Dans mon bureau, je m’effondre sur le divan, éreinté et les yeux lourds de sommeil ; j’ai passé la nuit à travailler, en ne m’accordant que quelques petits sommes, parce que jusqu’au dernier moment j’ai ratissé le complexe de la Maison-Blanche (l’aile ouest, l’aile est, le bâtiment Eisenhower des bureaux administratifs, le nouveau bâtiment des bureaux administratifs et d’autres installations encore), à la recherche de ces fichiers, de ces documents, qu’on oublie toujours quand on fait le grand nettoyage des bureaux. J’allume la télé et je regarde la cérémonie d’entrée en fonction du nouveau président, qui se déroule sur la terrasse ouest du Congrès,  tout en buvant du bout des lèvres une tasse de café froid et en grignotant un beignet au goût de vieux.

Je ne peux cependant pas me reposer trop longtemps. Il faut que je repasse une fois de plus dans l’aile ouest. Dans cinq minutes, l’avant-garde du nouveau président franchira le portail.

Le travail n’est qu’à moitié fini. J’ai dit au revoir à l’équipe sortante, des gens que j’ai appris à connaître, à respecter, à aimer. Pendant quatre ans ou pendant huit ans. Le temps paraît si court, en rétrospective, mais le temps presse, et l’heure n’est pas aux souvenirs. La phase suivante de la transition est sur le point de commencer.
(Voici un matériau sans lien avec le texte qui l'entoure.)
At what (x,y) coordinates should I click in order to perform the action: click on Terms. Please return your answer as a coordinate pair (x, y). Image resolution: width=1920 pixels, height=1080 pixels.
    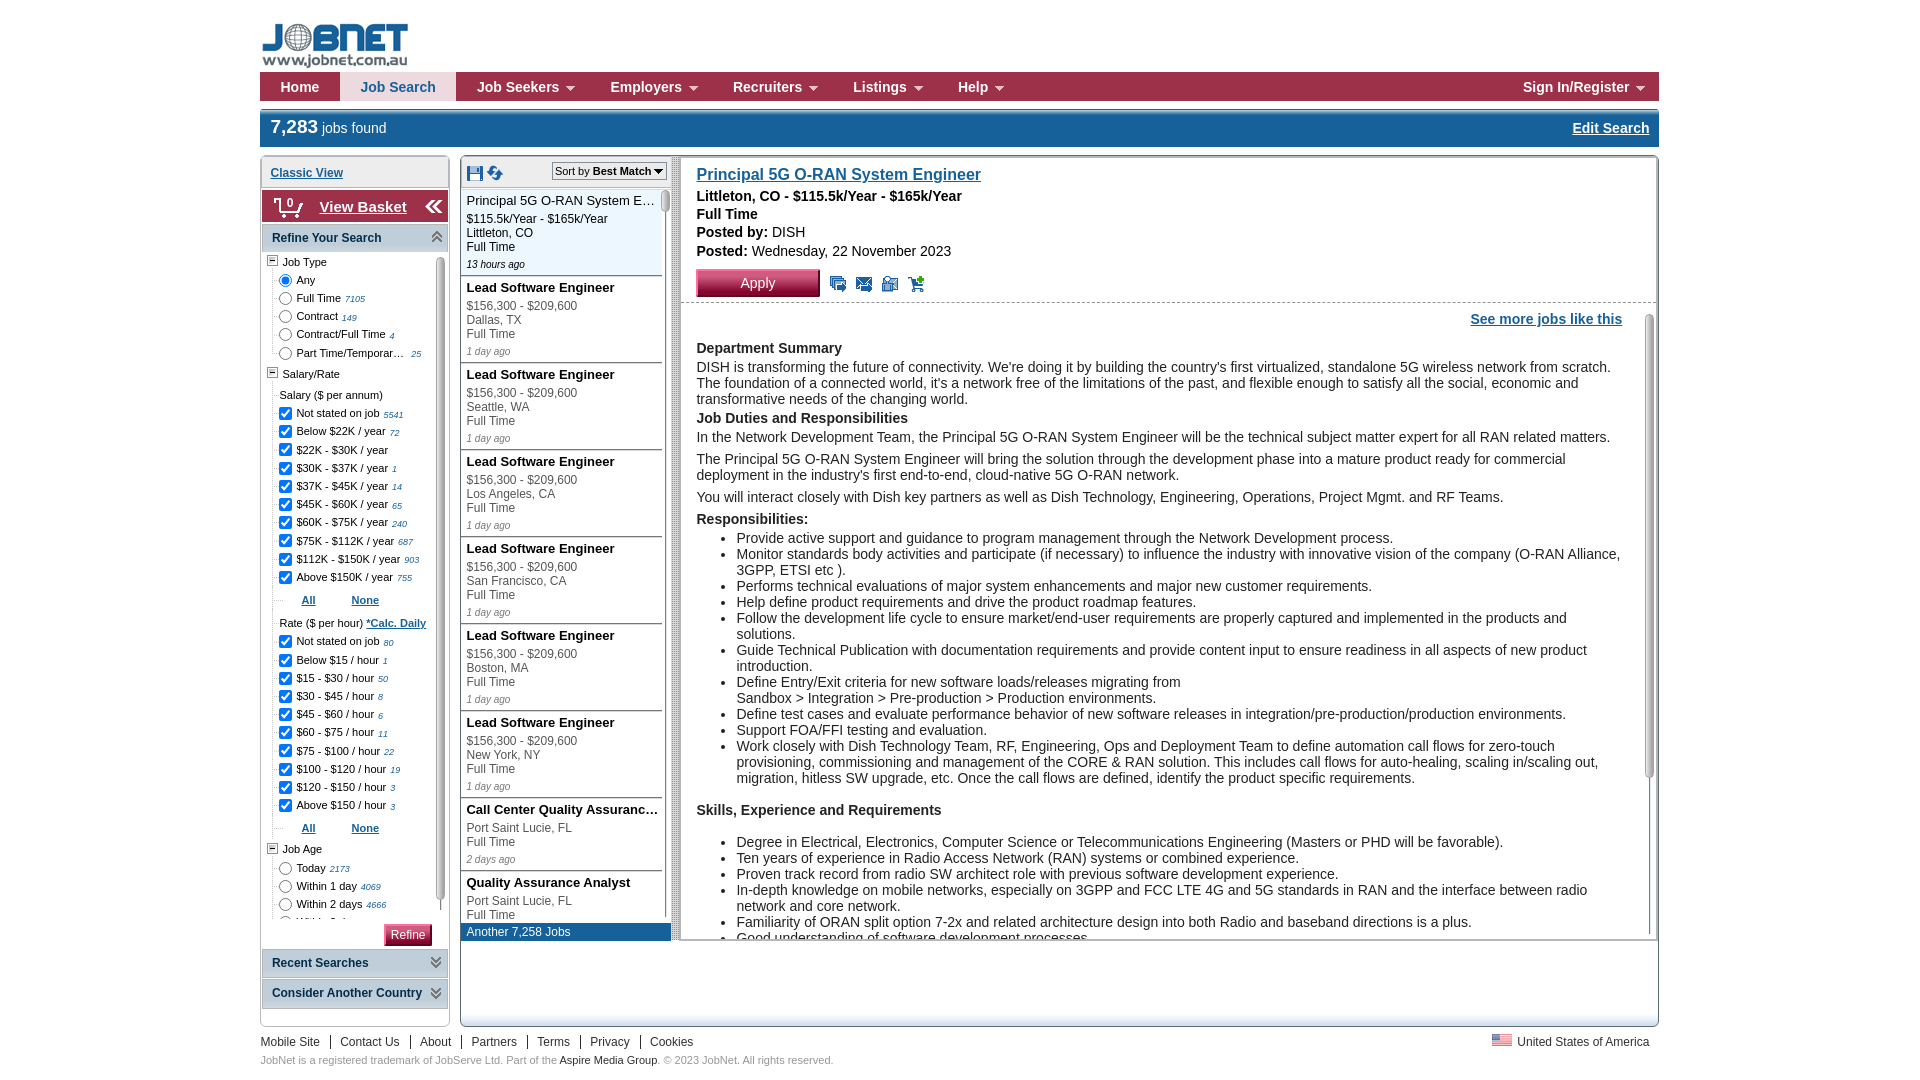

Je dois être prêt à accueillir les nouveaux arrivants, le sourire aux lèvres, et prêt à leur apporter mon soutien avec un dévouement et un enthousiasme semblables à ceux dont j’ai fait preuve envers leurs prédécesseurs, indépendamment du jeu des partis.

Et c’est ce que je ferai, tout comme mon personnel du Bureau de la gestion des archives (Office of Records Management ou ORM), parce que nous faisons partie du personnel qui reste à la Maison-Blanche, même quand le gouvernement change. Nous comptons au nombre des « fonctionnaires de carrière » qui ont pour mission de servir « la fonction, et non l’homme ».

Pendant ces quelques moments, je pense à ce qui attend le nouveau gouvernement et mon bureau. Je prends la liberté d’imaginer le cycle des quatre, voire des huit, prochaines années.

Vous avez du courrier !

En l’espace de quelques jours, une avalanche de courrier va s’abattre sur les nouveaux occupants des lieux. Ce sera la première vague. Ils seront complètement débordés. Oui, ils avaient été prévenus, mais le choc n’en sera pas moins terrible à la vue de la montagne de cartons de courrier, provenant du grand public, qui s’accumule depuis le jour de l’élection. Il faudra installer spécialement des tables dans les couloirs du bâtiment Eisenhower, adjacent à la Maison-Blanche. Au fil du temps, ils apprendront qu'il faut lire deux cents lettres en moyenne chaque jour. À chacune, ils assigneront un code en fonction de la suite à lui donner : une réponse, une réexpédition vers l’organisme compétent pour exécution ou, dans certains cas, rien.

Fait surprenant, le dépouillement du courrier n’est pas dénué de légèreté. Les Américains possèdent un sens de la créativité qui dépasse l’entendement. Pratiquement tous les formats imaginables ont été, ou seront, utilisés pour communiquer avec les présidents : des boîtes de conserve, des morceaux de bois, des courgettes et des noix de coco, pour donner une idée de la variété des choix.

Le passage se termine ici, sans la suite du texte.